Short exercise a: Pick out and copy every line in the rows below that contains the word "label".

Text section:
==*==
From its late-Victorian flowering in the mill towns of the northwest of England, football spread around the world with great speed. It was helped on its way by a series of missionaries who showed the rest of the planet the simple joys of the game. Even now, in many countries, the colloquial word for a football manager is not 'coach' or 'boss' but 'mister', as that is how the early teachers were known, because they had come from the home of the sport to help it develop in new territories.
In Rory Smith's stunning new book Mister, he looks at the stories of these pioneers of the game, men who left this country to take football across the globe. Sometimes, they had been spurned in their own land, as coaching was often frowned upon in England in those days, whe players were starved of the ball during the week to make them hungry for it on matchday. So it was that the inspirations behind the 'Mighty Magyars' of the 1950s, the Dutch of the 1970s or top clubs such as Barcelona came from these shores.
England, without realising it, fired the very revolution that would remove its crown, changing football's history, thanks to a handful of men who sowed the seeds of the inversion of football's natural order. This is the story of the men who taught the world to play and shaped its destiny. This is the story of the Misters.
enjoyed this detailed book progressing english coaches aboard from the turn of the 20th century to the modern day the misters and how the english ignored them to a large degree as england lost its number one in football
Took a while to get through this but it was good! It’s probably a bit boring if you don’t like soccer but if you do there are plenty of interesting lessor known coaches highlighted that I liked learning about
Rory Smith is undoubtedly one of the finest contemporary English-football journalists, so it is no surprise that 'Mister' is so well-written. I wouldn't have bet on me enjoying a 300-page analysis on English coaches, but Smith's well-placed anecdotes made it a delight. For instance, while referring to the prevalence of match-fixing in Italian football in the 1940s, the mental image of the English coach Ted Crawford "roaring with laughter during a game as his players grew ever more desperate in their effort to concede an equalizer" is one that remains with you long after you've put the book down.
I like Rory Smith when he appears on podcasts, but I feared that a book about football coaches from a different era wouldn't interest me. As it turned out, this fear was well-founded.
The main problem I have with books on football before television is that it relies on accounts of dubious reliability, whether that's contemporary media reports or the people there, and at least Smith had interviewed a couple of his subjects. In the first chapter recounting stories from Alan Rogers he suggests that such wild tales would sound made up from anyone else, and this reader thought they had a vague relation to the truth. In fairness to Smith he considers the reliabilty of reports and stories for his other subjects, but this is quite boring to read - I certainly didn't have the same passion for these accounts as he did.
==*==
The input:
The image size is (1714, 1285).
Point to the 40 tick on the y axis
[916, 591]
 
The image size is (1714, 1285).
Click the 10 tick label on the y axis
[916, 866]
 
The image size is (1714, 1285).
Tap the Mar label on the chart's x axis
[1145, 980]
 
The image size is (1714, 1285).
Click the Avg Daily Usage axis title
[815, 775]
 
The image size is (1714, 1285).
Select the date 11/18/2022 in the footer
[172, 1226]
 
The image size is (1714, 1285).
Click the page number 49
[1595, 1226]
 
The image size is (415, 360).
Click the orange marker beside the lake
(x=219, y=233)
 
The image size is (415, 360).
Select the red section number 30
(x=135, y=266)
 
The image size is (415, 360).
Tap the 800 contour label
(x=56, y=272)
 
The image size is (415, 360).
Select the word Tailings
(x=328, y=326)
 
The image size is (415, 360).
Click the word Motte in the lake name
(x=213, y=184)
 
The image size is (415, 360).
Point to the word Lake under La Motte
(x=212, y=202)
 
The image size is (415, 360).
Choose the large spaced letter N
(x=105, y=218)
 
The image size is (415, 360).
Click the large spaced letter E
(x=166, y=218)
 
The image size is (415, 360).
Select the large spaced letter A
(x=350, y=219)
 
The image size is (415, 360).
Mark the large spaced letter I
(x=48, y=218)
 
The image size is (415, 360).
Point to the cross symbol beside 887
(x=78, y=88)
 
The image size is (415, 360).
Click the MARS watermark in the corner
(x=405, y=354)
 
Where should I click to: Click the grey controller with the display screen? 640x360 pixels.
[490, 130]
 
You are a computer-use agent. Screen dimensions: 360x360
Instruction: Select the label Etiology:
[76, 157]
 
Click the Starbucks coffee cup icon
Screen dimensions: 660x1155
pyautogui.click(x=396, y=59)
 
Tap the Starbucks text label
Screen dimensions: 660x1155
==*==
Short exercise b: Transcribe the part of the text on the book Mister above, everything from "The main problem" down to "accounts as he did.".

Correct output a:
Click the 10 tick label on the y axis
Tap the Mar label on the chart's x axis
Tap the 800 contour label
Instruction: Select the label Etiology:
Tap the Starbucks text label

Correct output b:
The main problem I have with books on football before television is that it relies on accounts of dubious reliability, whether that's contemporary media reports or the people there, and at least Smith had interviewed a couple of his subjects. In the first chapter recounting stories from Alan Rogers he suggests that such wild tales would sound made up from anyone else, and this reader thought they had a vague relation to the truth. In fairness to Smith he considers the reliabilty of reports and stories for his other subjects, but this is quite boring to read - I certainly didn't have the same passion for these accounts as he did.